In one complaint to DCF generated by Steffen, the agency said it made an unannounced visit and reviewed concerns. Steffen told DCF her mother injured her head, requiring stitches. She said the ALF wouldn’t tell her family how Betty Weber got injured.

DCF said in the report closed in February 2015 that the sheriff’s office found the victims well care for and the facility well-maintained. “There appears to be a problem with the victims’ family and the facility,” the DCF report stated, finding the complaint unfounded.

AHCA investigated another complaint by Steffen and found that the facility wasn’t violating any laws or rules.

This all changed last month when AHCA received the photograph of a 90-year-0ld resident restrained to her bed.

The morning of his arrest, Parsaram tried to fool AHCA investigators that the five elderly residents were not being left alone overnight, according to the sheriff’s offense report.

AHCA acts

When an AHCA investigator and deputies arrived at 6 a.m., no one answered the door, but then they saw a black SUV drive up suddenly to a nearby roundabout. The driver went into a neighbor’s backyard before going into the ALF through a side entrance.

Parsaram then answered the door, saying he was asleep and didn’t hear the knocking.

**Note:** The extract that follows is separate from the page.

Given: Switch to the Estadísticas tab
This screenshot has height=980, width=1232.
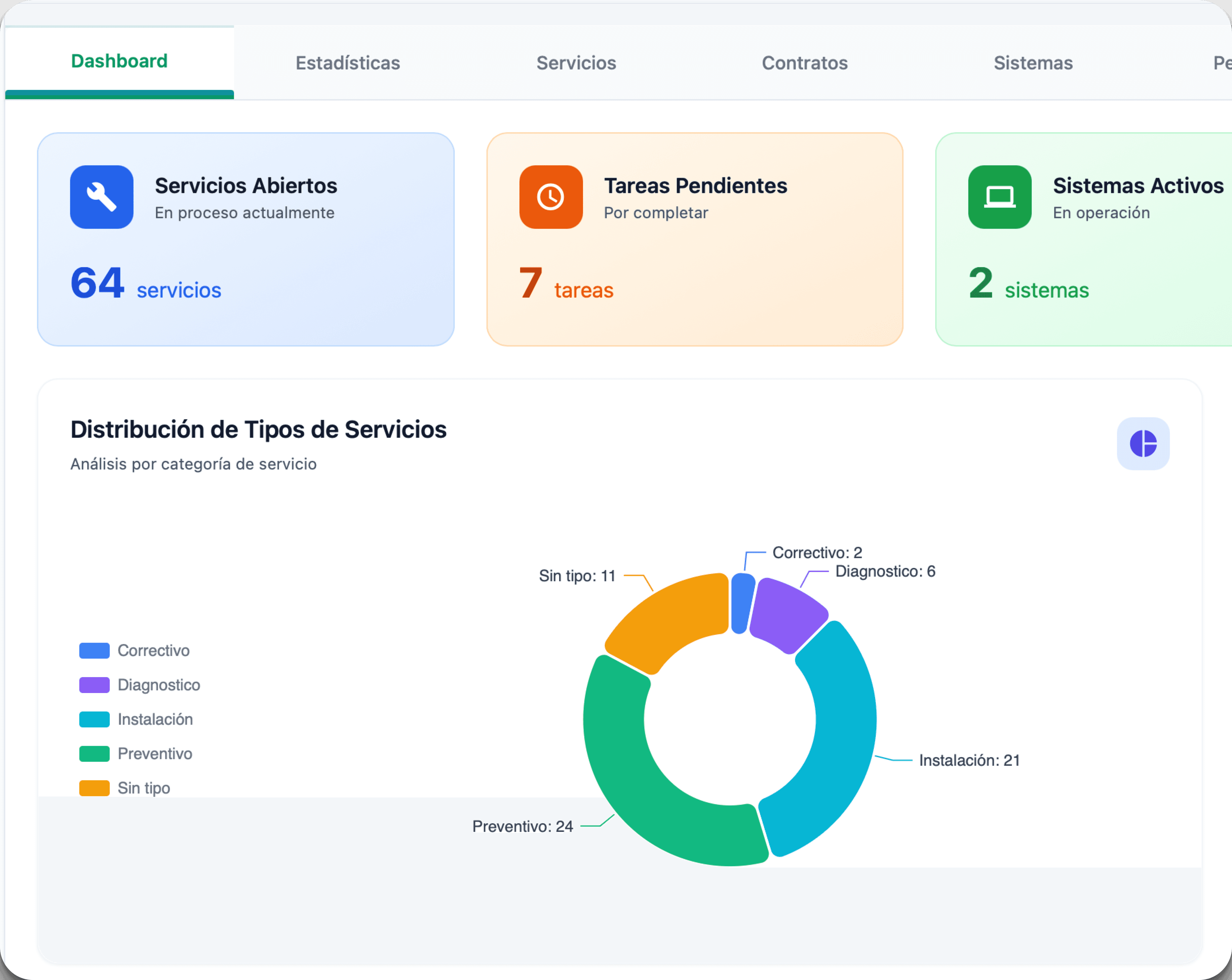Looking at the screenshot, I should [x=347, y=63].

Investigators said the bed was right next to the door they were knocking on and was made with two TV remotes on the covers “perfectly placed such as if someone had left them there after watching TV the night before.”

After the arrest, AHCA on April 30 issued an “immediate moratorium on admissions” for BP Assisted Living.

“One of the residents of the facility was found restrained in the resident’s bed via the use of two half-side rails and the ends of the bed raised to the highest position, rendering the resident incapable of exiting the bed,” the AHCA order states. “The resident was found attempting to exit the bed but stuck between the bed and side rail.”

Florida Statutes prohibit the use of restraints in assisted living facilities.

“The same resident had been tied to the bed for an extended period of time within the prior week,” AHCA reported, citing the photograph from the tipster.

The agency found BP Assisted Living to be an “immediate danger to the public health, safety or welfare” and noted that the facility was “well aware of its deficient practices.”

Landy, the attorney who sues nursing homes, said AHCA’s moratorium is hardly the death knell for nursing homes and ALFs. He noted that the Rehabilitation Center at Hollywood Hills, where 12 residents died in the stifling heat in the aftermath of Hurricane Irma last year, has appealed its moratorium and is still in business.

“It’s all about the all-mighty dollar. If the owner thinks it’s worth appealing, they are fighting,” he said. “Good luck shutting anybody down.”